# What is Euler method?

Thus far, we have solved separable differential equations. If we were given a separable differential equation and an initial condition, we could find the solution. However, there are some differential equations where this technique will not work. There are other techniques for solving differential equations, but again they too sometimes fail. This is where Euler's Method is used. Euler's Method provides us with an approximation for the solution of a differential equation. The idea behind Euler's Method is to use the concept of local linearity to join multiple small line segments so that they make up an approximation of the actual curve, as seen below.
 Example: The blue line shows the actual graph of a function. The green curve is an approximation using Euler's method. It is the collection of line segments as a result of Euler's Method. Each time Euler method is used another point is created and thus another line segment.
Note: -Generally, the approximation gets less accurate the further you are away from the initial value.

-Better accuracy is achieved when the points in the approximation are closer together.
AP Tip - Your approximation is going to be above the actual curve if the function is concave down and below the actual curve if the function is concave up .

## What are the three things needed in order to use Euler's method?

• Initial point- You must be given a starting point (x0,y0)
• $\Delta x$- You must be given the change in x or step size. You are either given the step size directly or given information to find it. For example, if you have to go from x=2 to x=2.6 using three equal step sizes. You know the step size is .2
*Remember- the smaller your $\Delta x$the better your approximation
• The differential equation – You have to know the slope of each individual line segment so that you can find $\Delta y$

## How to Use Euler's Method

Whenever you are given a problem that requires Euler's Method, create the chart below :
 $$(x,y)$$ $\Delta x \text{ or }dx$ $$\frac{dy}{dx}$$ $$dx (\frac{dy}{dx})=dy$$ $$(x+dx, y +dy)$$

## General Steps

### Step 1

The first 3 columns initial point, dx , and $(\frac{dy}{dx})$ are given to you in the problem.
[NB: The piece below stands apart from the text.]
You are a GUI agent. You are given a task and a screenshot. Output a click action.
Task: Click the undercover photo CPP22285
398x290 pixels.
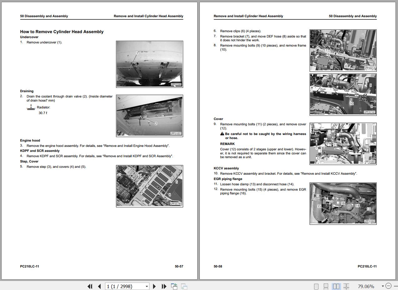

Just fill in that information

### Step 2

The $\Delta x$or dx remains the same for each iteration of Euler's method so you can actually fill the entire column with the same number.

### Step 3

Multiply column 2 $\Delta x$and column 3 $(\frac{dy}{dx})$to get column 4 (dy ) in the first row.

### Step 4

Add the dx to the initial x value (column 1 and 2), and add dy to the initial y value (column 1 and 4) to fill in the last column

### Step 5

Re-write the point in the last column in the first column of the second row and repeat steps 2 through 5 until you reach the desired x value.

# So how do we use this method to solve a specific problem?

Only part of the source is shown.